Brian Lam is a member of Mintz’s Privacy & Security Practice and Technology Transactions Practice. Brian focuses his practice on providing practical advice that enables companies to pursue their business in a competitive environment while reducing risk associated with the collection, use, storage, transfer, and potential loss of data. He frequently negotiates complex data-centric information technology agreements, and designs policies and corresponding controls for the implementation of best practices, compliance with state and federal law, and international considerations. He often reviews the data flows within an organization from both a senior leadership perspective as well as at the implementation level, and provides actionable recommendations to engineer such data flows in order to reduce compliance risk and engender consumer trust.

Brian frequently provides advice to clients that wish to buy or sell corporate entities whose business models leverage data and information technology, including data aggregation, analytics, and open source software.

■ ■ ■ ■ ■ ■ ■

**TASK REQUIREMENTS**:
1 – Determine whether each statement below agrees with the profile of Brian Lam, answering yes or no and quoting the words of the profile that decide it: (a) Brian Lam is a member of Mintz's Privacy & Security Practice; (b) Brian reviews an organization's data flows only at the implementation level; (c) Brian advises clients on buying or selling corporate entities whose business models leverage open source software.
2 – From the profile of Brian Lam, list every activity or event involving data that the profile names when describing the risk his advice helps companies reduce.

(Collected data)
■ ■ ■ ■ ■ ■ ■

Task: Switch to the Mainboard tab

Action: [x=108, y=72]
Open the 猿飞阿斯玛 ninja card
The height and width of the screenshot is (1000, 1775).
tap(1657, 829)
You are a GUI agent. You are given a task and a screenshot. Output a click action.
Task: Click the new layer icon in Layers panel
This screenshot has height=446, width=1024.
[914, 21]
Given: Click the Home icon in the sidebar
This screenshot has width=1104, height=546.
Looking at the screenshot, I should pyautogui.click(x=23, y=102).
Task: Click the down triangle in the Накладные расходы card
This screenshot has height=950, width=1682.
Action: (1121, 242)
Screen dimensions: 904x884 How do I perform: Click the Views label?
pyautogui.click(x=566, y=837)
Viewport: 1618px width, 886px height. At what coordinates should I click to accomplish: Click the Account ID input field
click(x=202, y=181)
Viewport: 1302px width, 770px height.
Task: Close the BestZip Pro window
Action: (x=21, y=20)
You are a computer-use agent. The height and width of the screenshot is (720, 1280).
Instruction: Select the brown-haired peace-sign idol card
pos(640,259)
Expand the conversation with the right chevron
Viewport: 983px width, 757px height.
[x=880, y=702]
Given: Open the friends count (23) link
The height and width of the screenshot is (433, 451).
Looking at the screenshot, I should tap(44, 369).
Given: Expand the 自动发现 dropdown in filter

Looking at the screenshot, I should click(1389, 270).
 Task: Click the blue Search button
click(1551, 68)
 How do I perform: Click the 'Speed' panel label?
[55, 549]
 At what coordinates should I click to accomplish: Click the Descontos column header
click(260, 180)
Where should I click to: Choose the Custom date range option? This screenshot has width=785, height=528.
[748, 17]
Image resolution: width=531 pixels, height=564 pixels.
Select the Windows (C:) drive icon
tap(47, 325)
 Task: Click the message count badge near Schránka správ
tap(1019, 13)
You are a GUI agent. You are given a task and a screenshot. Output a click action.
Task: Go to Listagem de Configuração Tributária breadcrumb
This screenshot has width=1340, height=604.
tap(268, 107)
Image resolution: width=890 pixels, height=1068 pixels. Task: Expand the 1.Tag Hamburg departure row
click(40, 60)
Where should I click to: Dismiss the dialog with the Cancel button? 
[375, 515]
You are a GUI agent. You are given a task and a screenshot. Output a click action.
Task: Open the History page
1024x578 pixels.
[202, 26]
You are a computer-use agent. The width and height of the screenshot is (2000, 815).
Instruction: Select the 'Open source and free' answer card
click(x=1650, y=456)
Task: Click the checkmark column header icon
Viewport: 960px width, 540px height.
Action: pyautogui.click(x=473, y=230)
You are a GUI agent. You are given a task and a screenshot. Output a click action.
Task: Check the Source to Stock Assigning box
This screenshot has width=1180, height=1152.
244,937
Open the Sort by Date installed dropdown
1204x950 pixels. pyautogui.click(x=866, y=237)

■ ■ ■ ■ ■ ■ ■

**LIST OF SOLUTIONS**:
1 –
(a) Yes: "Brian Lam is a member of Mintz’s Privacy & Security Practice and Technology Transactions Practice."
(b) No: "from both a senior leadership perspective as well as at the implementation level"
(c) Yes: "including data aggregation, analytics, and open source software"

2 –
1. Collection
2. Use
3. Storage
4. Transfer
5. Potential loss